Film canadien de Myriam Verreault (2019), avec Sharon Fontaine-Ishpatao, Yamie Grégoire, Étienne Galloy, Cédrick Ambroise, Caroline Vachon, Mike Innu Papu McKenzie, Annis Desterres… 1h57. Sortie le 7 juillet 2021.
Le cinéma américain a abondamment abordé le problème de la communauté indienne chassée de ses terres par les différentes vagues de colons. Il n’en est pas vraiment de même du Canada qui a pourtant dû faire face à une problématique voisine, même si les différentes tribus s’y sont intégrées tant bien que mal, là où leurs cousins du Sud ont vu leurs réserves devenir de véritables ghettos. Kuessipan s’attache avec réalisme à la situation de ces gens chassés de leurs terres et devenus une quantité négligeable au sein même d’une nation qui les a littéralement frappés d’ostracisme. C’est cette assimilation qui se trouve au cœur du premier long métrage de fiction de la documentariste Myriam Verreault où Mikuan et Shaniss, deux amies d’enfance de la communauté innue basée au nord du Québec voient leurs aspirations les séparer à l’orée de l’âge adulte, l’une restant fidèle à sa réserve, tandis que l’autre aspire à la quitter par amour pour un Blanc.

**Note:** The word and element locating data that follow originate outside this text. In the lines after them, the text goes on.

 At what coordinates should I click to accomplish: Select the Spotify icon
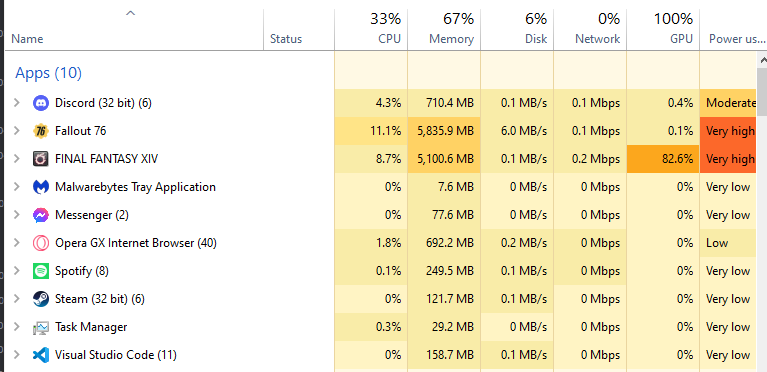(x=41, y=271)

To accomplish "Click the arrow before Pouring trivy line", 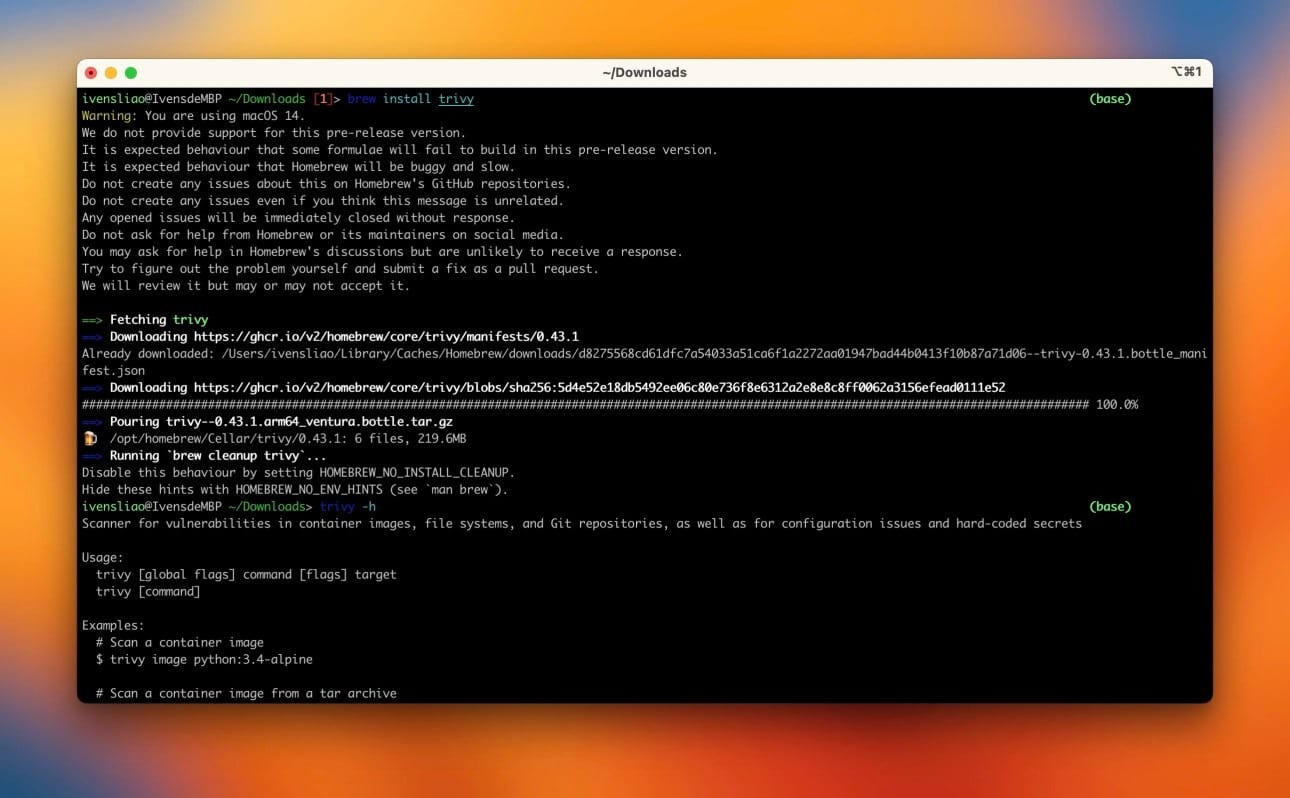I will click(92, 422).
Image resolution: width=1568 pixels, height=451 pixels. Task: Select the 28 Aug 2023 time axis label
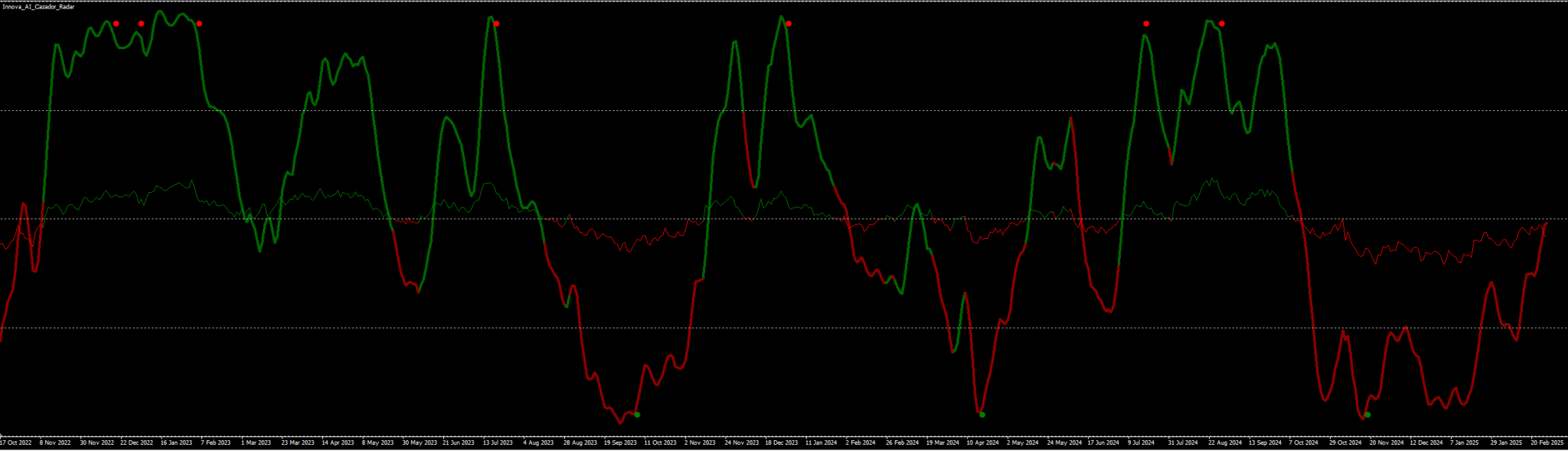pos(580,443)
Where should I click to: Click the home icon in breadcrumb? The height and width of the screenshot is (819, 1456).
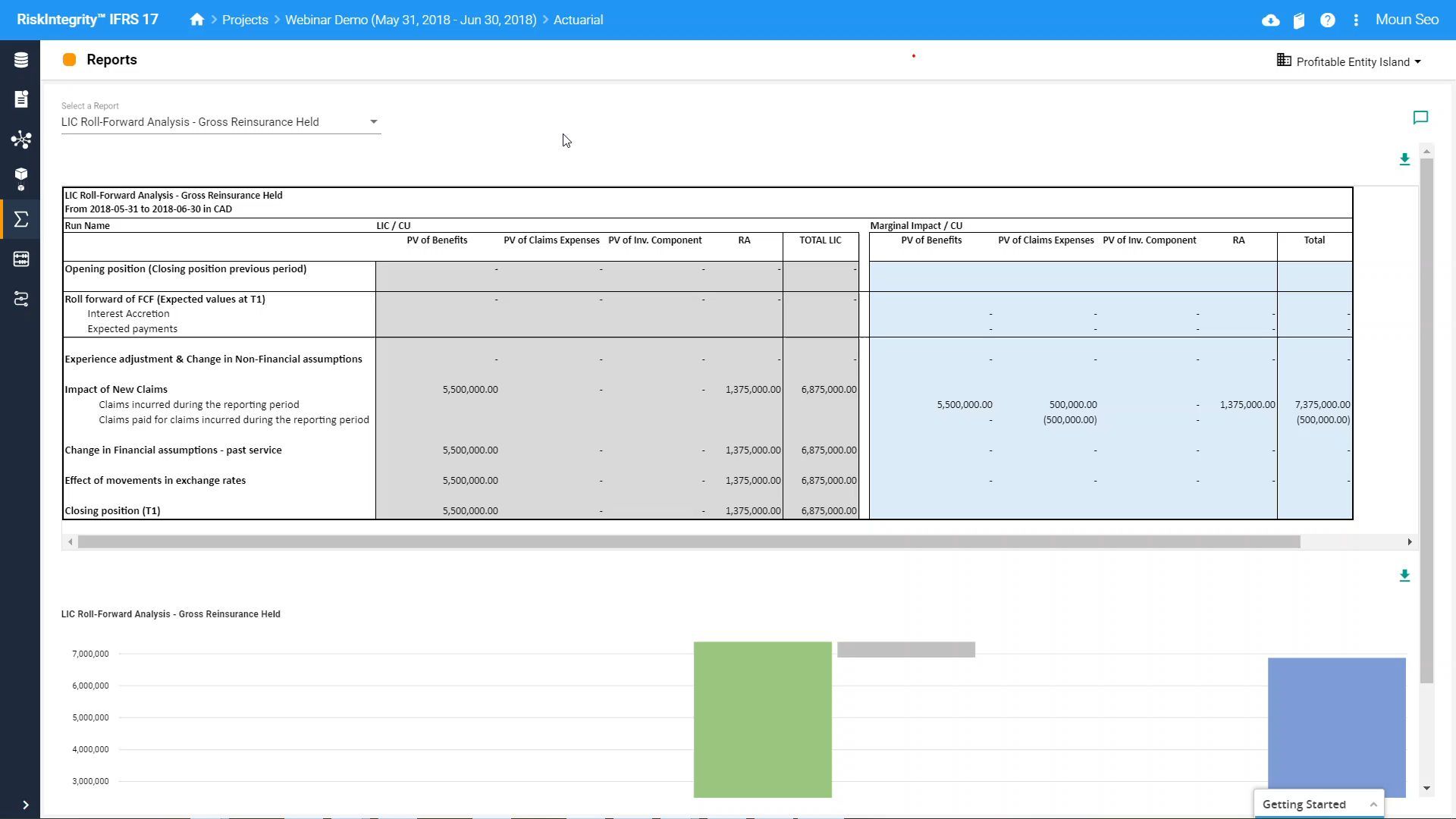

Aboutissement de cinq années d’immersion passées à se familiariser avec la tribu qu’elle dépeint, Kuessipan (qui signifie “à toi” ou “à ton tour”) s’inspire d’un recueil de nouvelles poétiques écrit par Naomi Fontaine qui entend témoigner de ce qu’elle a vu et vécu au sein de sa communauté d’origine, loin des clichés d’usage, pour sensibiliser les Québécois à cette minorité qui ne compte aujourd’hui que vingt mille membres, mais reste totalement invisible aux yeux de la majorité dominante. C’est dans ce même esprit que la réalisatrice a recruté ses interprètes à l’intérieur même de cette réserve, à commencer par les bouleversantes Sharon Fontaine-Ishpatao et Yamie Grégoire dans les rôles principaux. Son film entend démontrer que si racisme il y a, il est la conséquence d’une méconnaissance réciproque et d’une absence de dialogue fort dommageables. Dès lors, la fiction ne constitue plus qu’un artifice traité a minima où les ressorts dramatiques séduisent par une authenticité validée devant comme derrière la caméra. Mais comme on se trouve au Canada et non aux États-Unis, ce sont le bon sens et l’humanité qui triomphent dans ce film nourri d’une solide observation sociologique et pétri des meilleures intentions.